MATERIAL PROVIDED:
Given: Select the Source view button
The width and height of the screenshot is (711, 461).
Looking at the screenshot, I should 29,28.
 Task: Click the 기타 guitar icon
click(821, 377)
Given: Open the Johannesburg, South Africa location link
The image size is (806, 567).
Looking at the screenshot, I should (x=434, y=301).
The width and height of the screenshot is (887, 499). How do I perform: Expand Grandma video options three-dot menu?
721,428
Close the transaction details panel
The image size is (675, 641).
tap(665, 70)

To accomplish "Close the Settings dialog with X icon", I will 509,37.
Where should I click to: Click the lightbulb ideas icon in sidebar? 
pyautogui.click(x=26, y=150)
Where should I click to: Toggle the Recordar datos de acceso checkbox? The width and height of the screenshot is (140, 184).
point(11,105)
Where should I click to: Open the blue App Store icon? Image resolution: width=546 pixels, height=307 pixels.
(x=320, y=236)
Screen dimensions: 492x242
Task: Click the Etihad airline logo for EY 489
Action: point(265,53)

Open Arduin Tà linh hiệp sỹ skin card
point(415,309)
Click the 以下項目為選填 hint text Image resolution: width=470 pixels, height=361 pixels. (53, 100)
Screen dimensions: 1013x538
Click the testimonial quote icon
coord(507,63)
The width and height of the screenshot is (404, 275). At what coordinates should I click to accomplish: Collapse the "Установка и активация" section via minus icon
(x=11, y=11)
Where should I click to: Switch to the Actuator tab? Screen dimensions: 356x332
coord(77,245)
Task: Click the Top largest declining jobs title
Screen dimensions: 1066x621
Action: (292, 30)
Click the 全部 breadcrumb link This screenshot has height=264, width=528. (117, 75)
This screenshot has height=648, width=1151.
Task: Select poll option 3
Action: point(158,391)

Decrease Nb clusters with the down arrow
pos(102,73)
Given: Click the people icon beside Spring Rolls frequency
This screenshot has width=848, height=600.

THE TASK: Reproduce all of the items above line for line, without changing any wording, numbers, or punctuation.

COMPLETED EXERCISE:
Given: Select the Source view button
The width and height of the screenshot is (711, 461).
Looking at the screenshot, I should 29,28.
 Task: Click the 기타 guitar icon
click(821, 377)
Given: Open the Johannesburg, South Africa location link
The image size is (806, 567).
Looking at the screenshot, I should (x=434, y=301).
The width and height of the screenshot is (887, 499). How do I perform: Expand Grandma video options three-dot menu?
721,428
Close the transaction details panel
The image size is (675, 641).
tap(665, 70)

To accomplish "Close the Settings dialog with X icon", I will 509,37.
Where should I click to: Click the lightbulb ideas icon in sidebar? 
pyautogui.click(x=26, y=150)
Where should I click to: Toggle the Recordar datos de acceso checkbox? The width and height of the screenshot is (140, 184).
point(11,105)
Where should I click to: Open the blue App Store icon? Image resolution: width=546 pixels, height=307 pixels.
(x=320, y=236)
Screen dimensions: 492x242
Task: Click the Etihad airline logo for EY 489
Action: point(265,53)

Open Arduin Tà linh hiệp sỹ skin card
point(415,309)
Click the 以下項目為選填 hint text Image resolution: width=470 pixels, height=361 pixels. (53, 100)
Screen dimensions: 1013x538
Click the testimonial quote icon
coord(507,63)
The width and height of the screenshot is (404, 275). At what coordinates should I click to accomplish: Collapse the "Установка и активация" section via minus icon
(x=11, y=11)
Where should I click to: Switch to the Actuator tab? Screen dimensions: 356x332
coord(77,245)
Task: Click the Top largest declining jobs title
Screen dimensions: 1066x621
Action: (292, 30)
Click the 全部 breadcrumb link This screenshot has height=264, width=528. (117, 75)
This screenshot has height=648, width=1151.
Task: Select poll option 3
Action: point(158,391)

Decrease Nb clusters with the down arrow
pos(102,73)
Given: Click the people icon beside Spring Rolls frequency
This screenshot has width=848, height=600.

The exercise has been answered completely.